I'm a bit confused by your ghost knights, though, I think the effect you are going for is that parts of the ghosts are phasing into reality? It might just be me... but the division seems too clean, would look better if they were faded or wavy. Like swirls of ethereal smoke.

Looking great, so far, can't wait to see more!


----------



## CubanNecktie (Nov 2, 2012)

Thanks for the comments. The main deal with the ghosts was that the unit can't take heavy weapons so I was short on storm bolter arms. Most of the non-ghost arms are magnetized so the partial effect is my solution to that. There is a bit of a blend zone, but it's hard to see as the primer is plate mail with a nuln wash. I agree with you though.
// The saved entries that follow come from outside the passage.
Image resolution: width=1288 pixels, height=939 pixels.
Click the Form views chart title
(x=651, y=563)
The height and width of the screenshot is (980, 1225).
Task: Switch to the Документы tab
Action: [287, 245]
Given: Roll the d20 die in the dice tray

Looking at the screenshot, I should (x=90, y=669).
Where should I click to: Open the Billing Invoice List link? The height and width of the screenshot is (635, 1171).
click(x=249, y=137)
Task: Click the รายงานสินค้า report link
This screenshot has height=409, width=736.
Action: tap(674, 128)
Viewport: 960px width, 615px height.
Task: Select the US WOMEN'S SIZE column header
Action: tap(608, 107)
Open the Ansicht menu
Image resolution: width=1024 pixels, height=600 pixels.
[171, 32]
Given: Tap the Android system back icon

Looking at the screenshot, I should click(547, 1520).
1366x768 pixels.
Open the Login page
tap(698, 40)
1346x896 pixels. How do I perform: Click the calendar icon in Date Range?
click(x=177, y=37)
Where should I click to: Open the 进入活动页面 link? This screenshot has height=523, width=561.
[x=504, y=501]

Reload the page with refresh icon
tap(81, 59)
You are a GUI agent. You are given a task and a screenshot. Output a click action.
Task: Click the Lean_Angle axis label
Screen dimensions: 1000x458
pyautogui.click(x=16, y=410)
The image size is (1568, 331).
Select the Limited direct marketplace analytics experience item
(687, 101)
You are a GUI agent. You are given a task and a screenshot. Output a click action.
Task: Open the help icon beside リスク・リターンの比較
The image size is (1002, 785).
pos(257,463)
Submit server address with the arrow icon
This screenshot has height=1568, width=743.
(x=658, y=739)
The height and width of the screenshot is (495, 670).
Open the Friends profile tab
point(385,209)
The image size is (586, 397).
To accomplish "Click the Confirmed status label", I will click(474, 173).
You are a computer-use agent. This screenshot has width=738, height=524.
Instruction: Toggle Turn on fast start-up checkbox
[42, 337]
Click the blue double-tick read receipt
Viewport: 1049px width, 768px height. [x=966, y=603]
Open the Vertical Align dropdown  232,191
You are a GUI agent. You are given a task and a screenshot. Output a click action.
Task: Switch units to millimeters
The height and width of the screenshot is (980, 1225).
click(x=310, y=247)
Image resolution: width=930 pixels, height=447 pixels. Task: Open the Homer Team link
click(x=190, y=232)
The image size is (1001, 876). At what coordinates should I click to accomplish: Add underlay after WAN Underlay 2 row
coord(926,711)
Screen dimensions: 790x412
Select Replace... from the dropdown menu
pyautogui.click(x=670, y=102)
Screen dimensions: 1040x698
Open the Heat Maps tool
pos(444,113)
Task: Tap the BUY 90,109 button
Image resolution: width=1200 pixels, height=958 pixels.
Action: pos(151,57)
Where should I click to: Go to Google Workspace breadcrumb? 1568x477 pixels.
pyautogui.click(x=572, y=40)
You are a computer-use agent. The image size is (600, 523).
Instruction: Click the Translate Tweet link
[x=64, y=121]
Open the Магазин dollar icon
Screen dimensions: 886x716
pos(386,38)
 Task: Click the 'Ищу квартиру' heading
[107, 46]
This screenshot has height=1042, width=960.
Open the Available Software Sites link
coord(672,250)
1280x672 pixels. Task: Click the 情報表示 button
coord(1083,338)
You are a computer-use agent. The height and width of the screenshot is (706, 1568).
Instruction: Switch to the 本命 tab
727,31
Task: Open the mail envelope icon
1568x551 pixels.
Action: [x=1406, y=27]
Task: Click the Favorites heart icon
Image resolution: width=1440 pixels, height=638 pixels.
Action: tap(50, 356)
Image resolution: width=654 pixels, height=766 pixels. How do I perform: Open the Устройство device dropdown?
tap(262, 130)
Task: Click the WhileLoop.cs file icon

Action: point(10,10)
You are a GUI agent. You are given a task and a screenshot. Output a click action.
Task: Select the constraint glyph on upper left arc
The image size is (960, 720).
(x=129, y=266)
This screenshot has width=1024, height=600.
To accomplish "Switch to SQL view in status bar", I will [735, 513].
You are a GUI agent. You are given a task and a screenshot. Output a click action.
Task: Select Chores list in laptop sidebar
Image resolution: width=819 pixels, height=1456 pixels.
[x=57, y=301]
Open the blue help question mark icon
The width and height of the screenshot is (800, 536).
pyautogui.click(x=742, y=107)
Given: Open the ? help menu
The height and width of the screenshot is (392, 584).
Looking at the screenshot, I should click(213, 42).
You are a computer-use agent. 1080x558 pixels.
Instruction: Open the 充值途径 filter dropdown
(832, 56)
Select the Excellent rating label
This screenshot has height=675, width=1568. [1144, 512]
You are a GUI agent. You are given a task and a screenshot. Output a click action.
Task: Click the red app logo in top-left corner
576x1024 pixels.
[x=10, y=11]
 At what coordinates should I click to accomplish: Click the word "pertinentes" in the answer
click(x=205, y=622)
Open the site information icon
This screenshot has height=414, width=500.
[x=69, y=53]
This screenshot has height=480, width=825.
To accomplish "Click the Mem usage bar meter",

As for the blood/gore...I picked up the idea from imm0rtal reaper's red scorpions. Use Tamiya (brand) Clear Red and it retains a transparent wet blood effect. Single coat and very simple for the result. Best time/effect method I've seen.

The gore on the CSM body was pretty simple. I filled the chest with a blob of green stuff then rolled little lines of GS to make them look like intestines and attached them to the main blob. Imperial primer + a bunch of thinned out layers of scab red, cadian flesh, mephiston red, nuln wash...until it looked multi-toned. Finished off with a layer of Clear Red and a few more drops of the same on the surrounding base. Took me about an hour to base that model start to finish. Keep in mind I try to be thorough so the CSM was painted entirely as I would paint any model in my army, then drowned in blood and the details are mostly obscured...but I know they're there. lol


----------



## notsoevil (Nov 30, 2010)

I dig the paint styles, but either your flash is washing the pics out or you're messing them up in editing software. The white is just up too far, puts a haze on the pic.


----------



## CubanNecktie (Nov 2, 2012)

notsoevil said:


> I dig the paint styles, but either your flash is washing the pics out or you're messing them up in editing software. The white is just up too far, puts a haze on the pic.


Finally posting new pictures of the current models. I'm much happier with these results. It's an accurate representation of the schemes.

I will be posting some other models prepped for painting as soon as I have more time.


----------



## CubanNecktie (Nov 2, 2012)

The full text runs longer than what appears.